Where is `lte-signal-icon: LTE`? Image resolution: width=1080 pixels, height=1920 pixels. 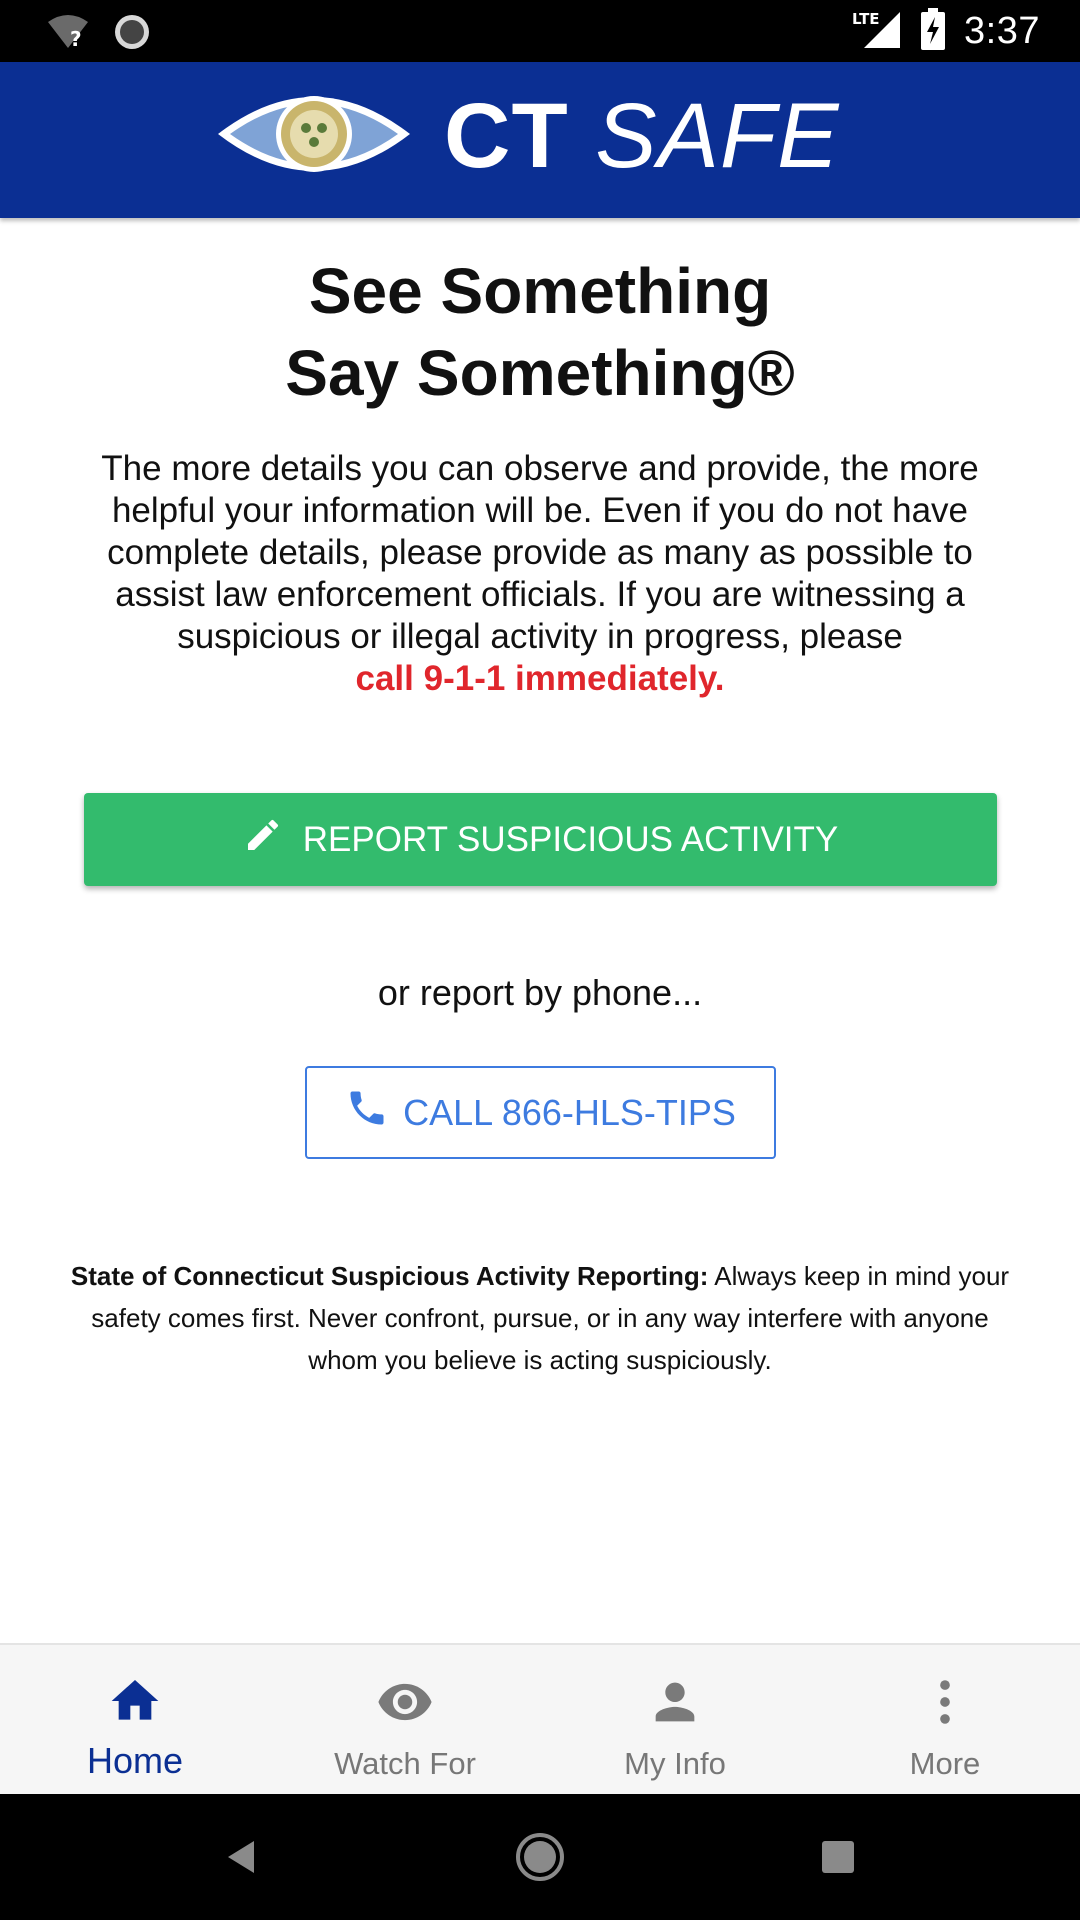 lte-signal-icon: LTE is located at coordinates (877, 32).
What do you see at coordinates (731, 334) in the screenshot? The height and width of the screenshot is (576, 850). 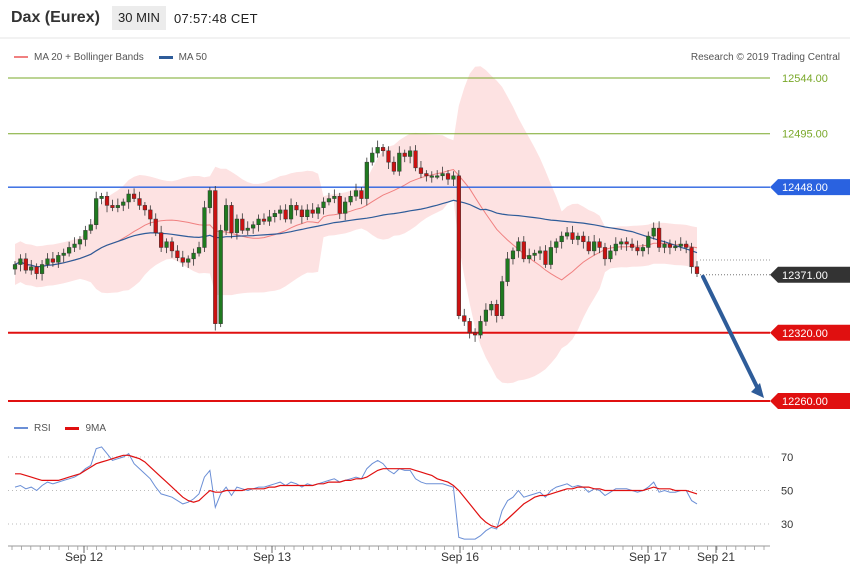 I see `forecast-arrow-shaft` at bounding box center [731, 334].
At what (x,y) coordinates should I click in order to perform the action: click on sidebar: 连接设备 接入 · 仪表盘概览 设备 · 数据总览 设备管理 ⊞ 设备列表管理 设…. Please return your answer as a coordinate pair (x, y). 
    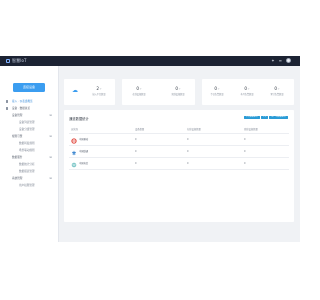
    Looking at the image, I should click on (30, 154).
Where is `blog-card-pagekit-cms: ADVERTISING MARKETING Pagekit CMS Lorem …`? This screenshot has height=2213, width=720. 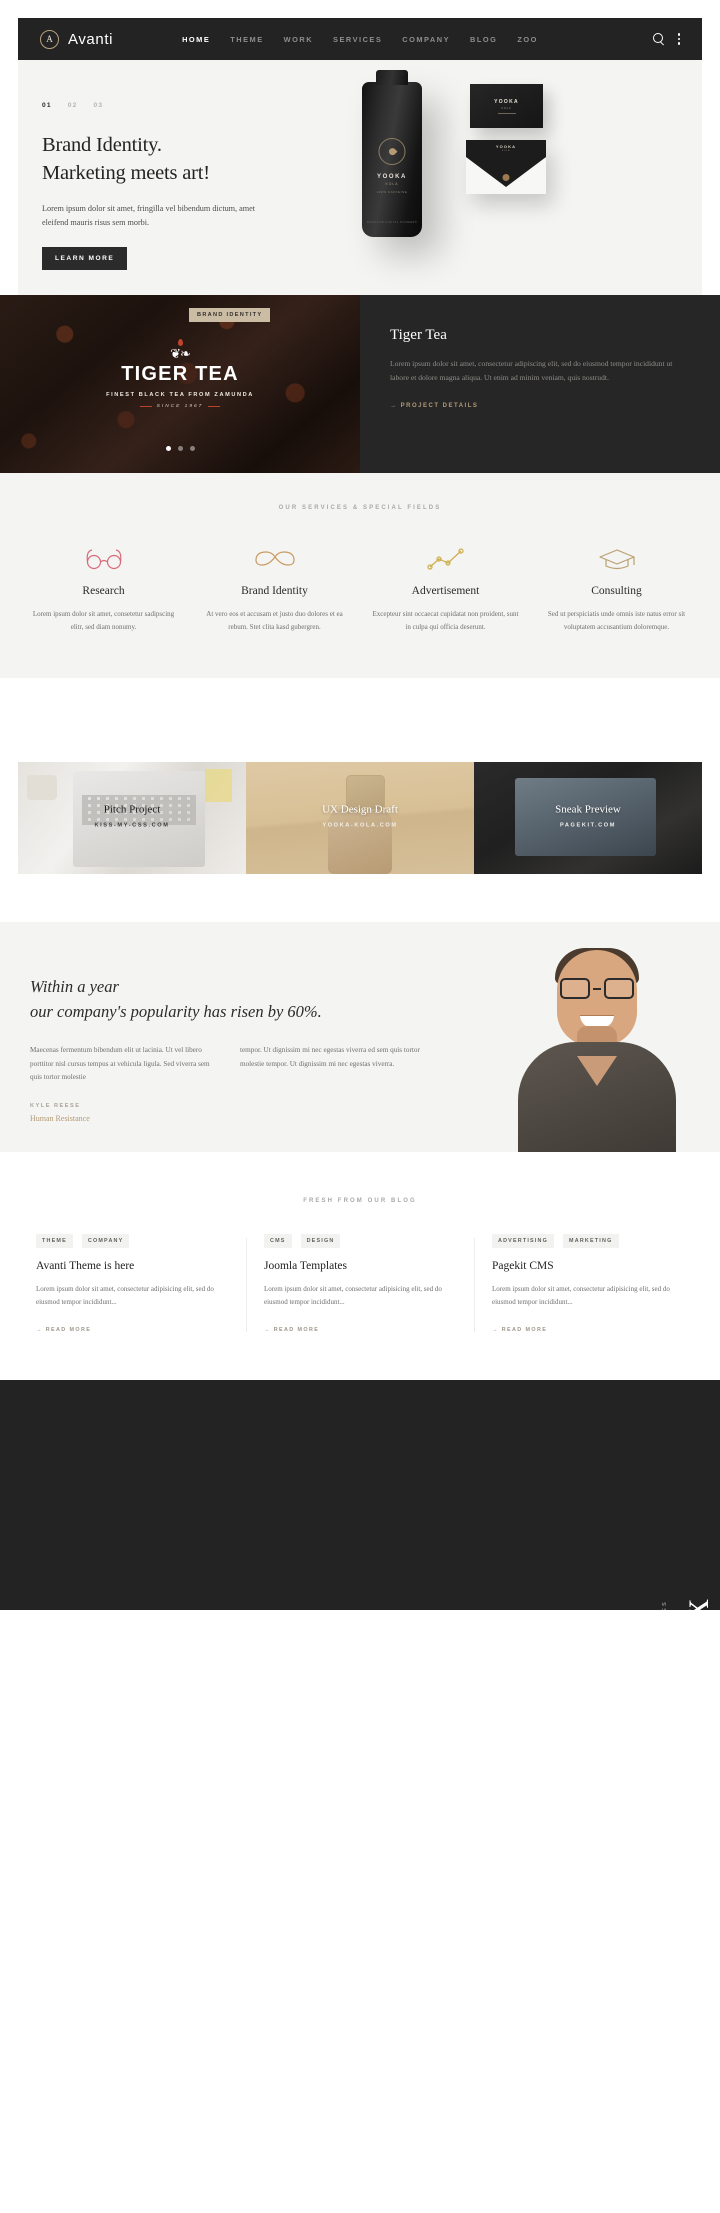
blog-card-pagekit-cms: ADVERTISING MARKETING Pagekit CMS Lorem … is located at coordinates (588, 1284).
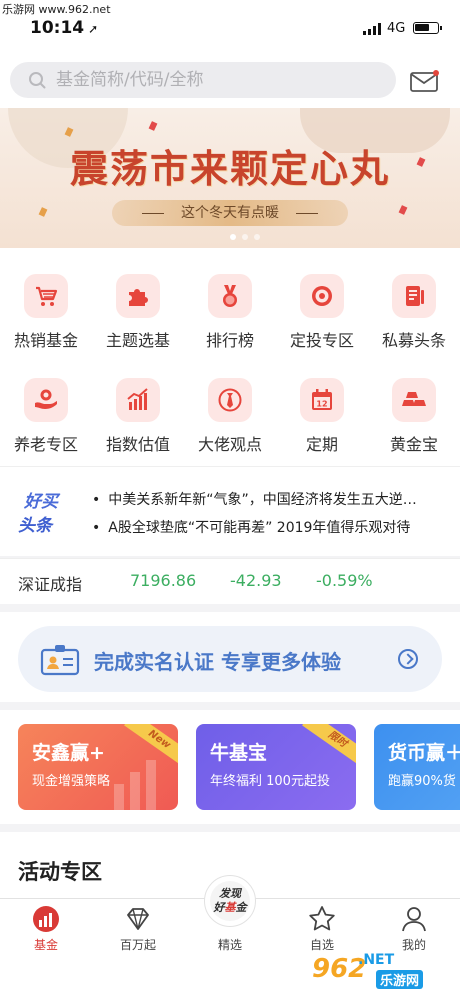 This screenshot has width=460, height=996. Describe the element at coordinates (138, 423) in the screenshot. I see `grid-item-index-valuation: 指数估值` at that location.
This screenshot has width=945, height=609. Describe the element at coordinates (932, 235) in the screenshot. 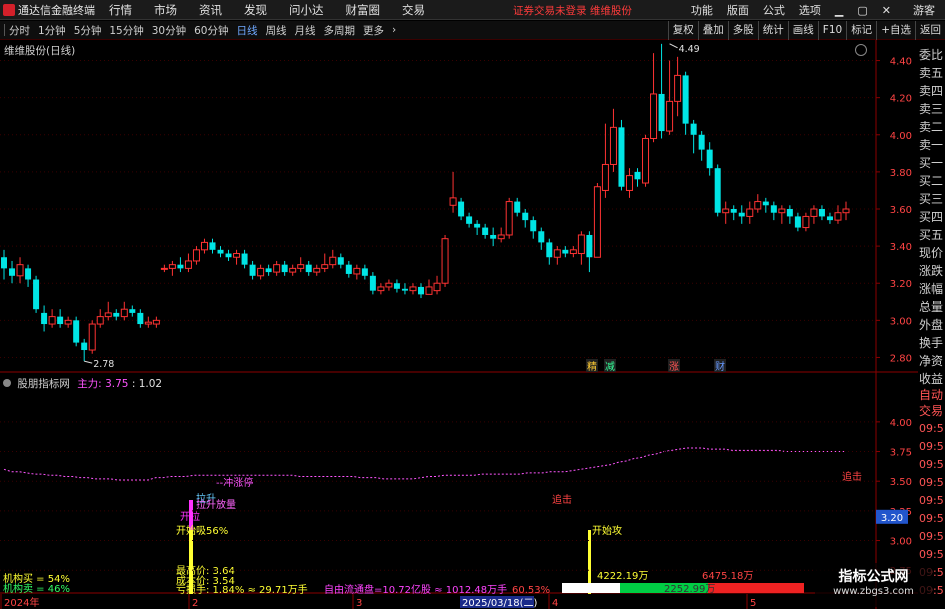

I see `quote-field-label: 买五` at that location.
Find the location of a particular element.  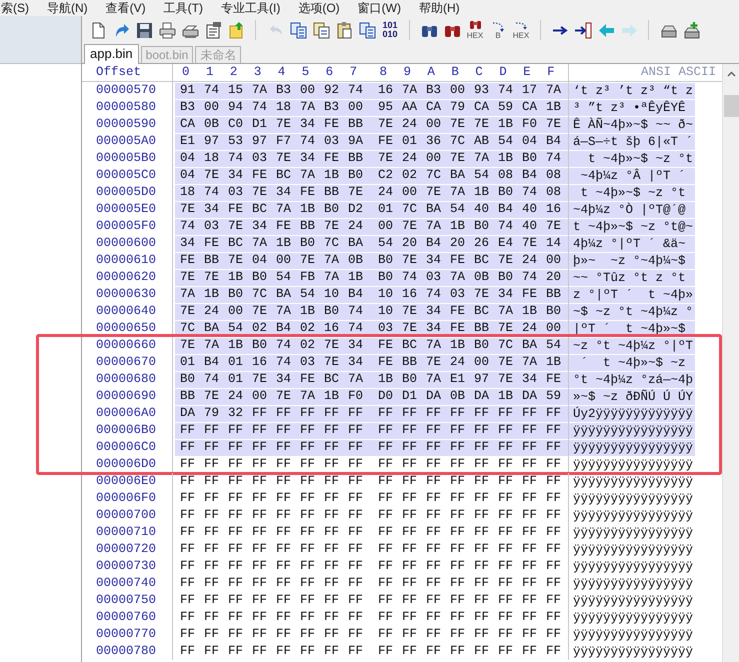

column-header: 9 is located at coordinates (407, 73).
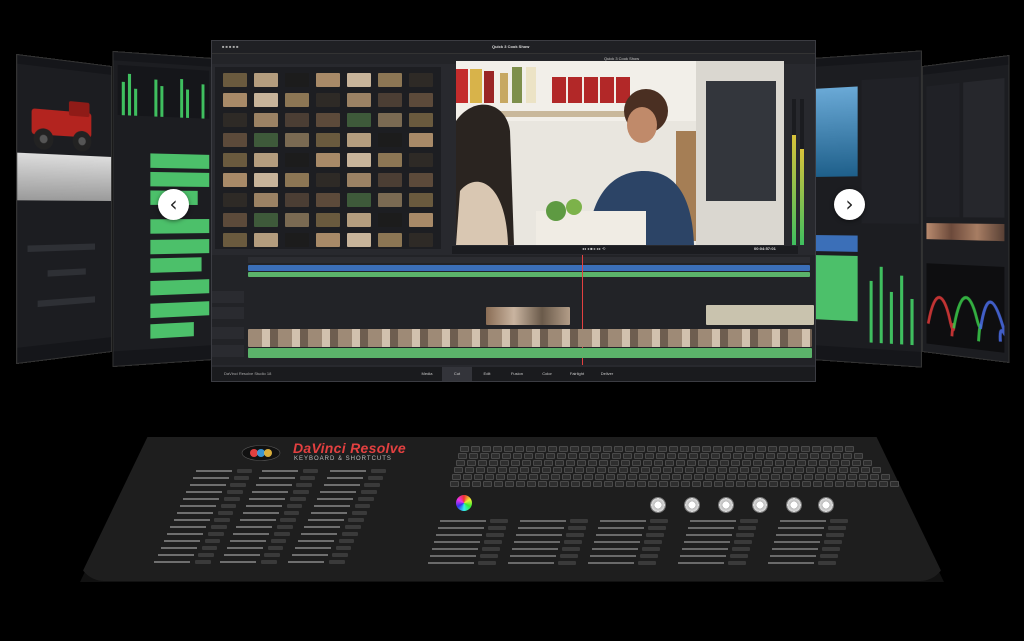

________________

**Objetivo do exercício**:
Pode colocar em uma tabela Markdown, com as colunas n (número) e Linha, as linhas que vão da que contém "At what (x,y)" até o fim das linhas acima, incluindo as duas pontas? Omita as linhas em branco e deixe as imagens fora da resposta.

**Resposta final**:
| n | Linha |
|---|---|
| 1 | At what (x,y) coordinates should I click in order to perform the action: click on sidebar: 连接设备 接入 · 仪表盘概览 设备 · 数据总览 设备管理 ⊞ 设备列表管理 设…. Please return your answer as a coordinate pair (x, y).  |
| 2 |     Looking at the image, I should click on (30, 154). |
| 3 | Where is `blog-card-pagekit-cms: ADVERTISING MARKETING Pagekit CMS Lorem …`? This screenshot has height=2213, width=720.  |
| 4 | blog-card-pagekit-cms: ADVERTISING MARKETING Pagekit CMS Lorem … is located at coordinates (588, 1284). |
| 5 |  This screenshot has width=460, height=996. Describe the element at coordinates (138, 423) in the screenshot. I see `grid-item-index-valuation: 指数估值` at that location. |
| 6 | This screenshot has width=945, height=609. Describe the element at coordinates (932, 235) in the screenshot.  |
| 7 | I see `quote-field-label: 买五` at that location. |
| 8 | Find the location of a particular element.   |
| 9 | column-header: 9 is located at coordinates (407, 73). |